### TEXT

○ ○ ○ ○ ○

Evenepoel: Winning the Giro d'Italia will be difficult because Bernal is so strong
Lefevere downplays Almeida's complaints after Montalcino stage
In Ravenna before stage 13 of the Giro d'Italia, Deceuninck-QuickStep manager Patrick Lefevere reminded reporters of Remco Evenepoel's limited experience as a cyclist: "Don't forget that five years ago this kid was a football player."
In some ways, Evenepoel still is, at least in terms of his media interactions, which seem to have more in common with Erling Haaland or Cristiano Ronaldo than with Tom Boonen or Johan Museeuw. Every sound-bite from the preternaturally articulate Evenepoel is a potential headline, but he is careful to dispense them more sparingly than his predecessors in the Belgian peloton.
From the moment he started racing a bike, Evenepoel has done things on his own terms. Why change now?

○ ○ ○ ○ ○

### INFORMATION SHOWN
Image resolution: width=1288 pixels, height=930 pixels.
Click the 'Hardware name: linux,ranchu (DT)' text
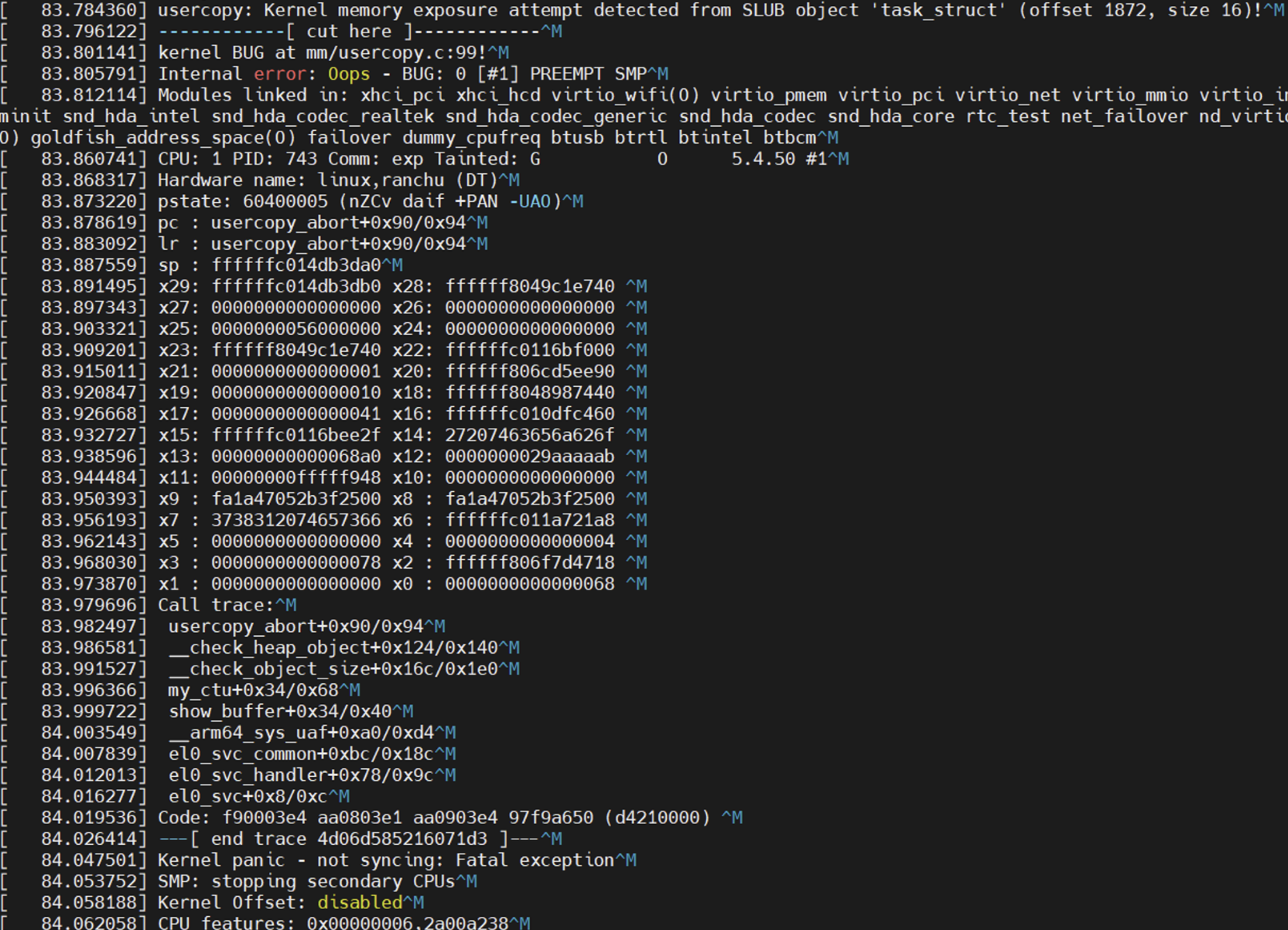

○ ○ ○ ○ ○

### TASK 1
Please reproduce the passage of the Evenepoel article starting with "In some ways, Evenepoel" and going on through "Why change now?".
### TASK 2
Carry on the Evenepoel article from the point where it stops.

### FINAL RESULT 1
In some ways, Evenepoel still is, at least in terms of his media interactions, which seem to have more in common with Erling Haaland or Cristiano Ronaldo than with Tom Boonen or Johan Museeuw. Every sound-bite from the preternaturally articulate Evenepoel is a potential headline, but he is careful to dispense them more sparingly than his predecessors in the Belgian peloton.
From the moment he started racing a bike, Evenepoel has done things on his own terms. Why change now?

### FINAL RESULT 2
On Friday, word was relayed to the mixed zone that Evenepoel would not be available for interviews ahead of the stage, to the understandable chagrin of the sizeable contingent from Belgium, who are here expressly to cover his Grand Tour debut. By way of compensation, Lefevere came to the area behind the podium to speak on his young rider's behalf.
Evenepoel's concession of two minutes on the gravel roads of Montalcino on stage 11 saw him slip to seventh place overall, and raised old questions about his technical skills. Lefevere insisted that any unease on the gravel stemmed from Evenepoel's inexperience and not from the psychological impact of his dramatic crash at last year's Il Lombardia.
"No, because he did a race of this kind before the crash, at Adriatica Ionica [in 2019 – ed.] and he lost six minutes on three sectors of gravel. He couldn't stay on the bike but the next day he won by three minutes," said Lefevere.
He noted that Evenepoel would seek help from MotoGP rider and cycling enthusiast Cal Crutchlow to improve his bike handling. "He is a fan of the team and knows Mark Cavendish and Tom Boonen well. Probably during an off period, we'll try to ask for his help."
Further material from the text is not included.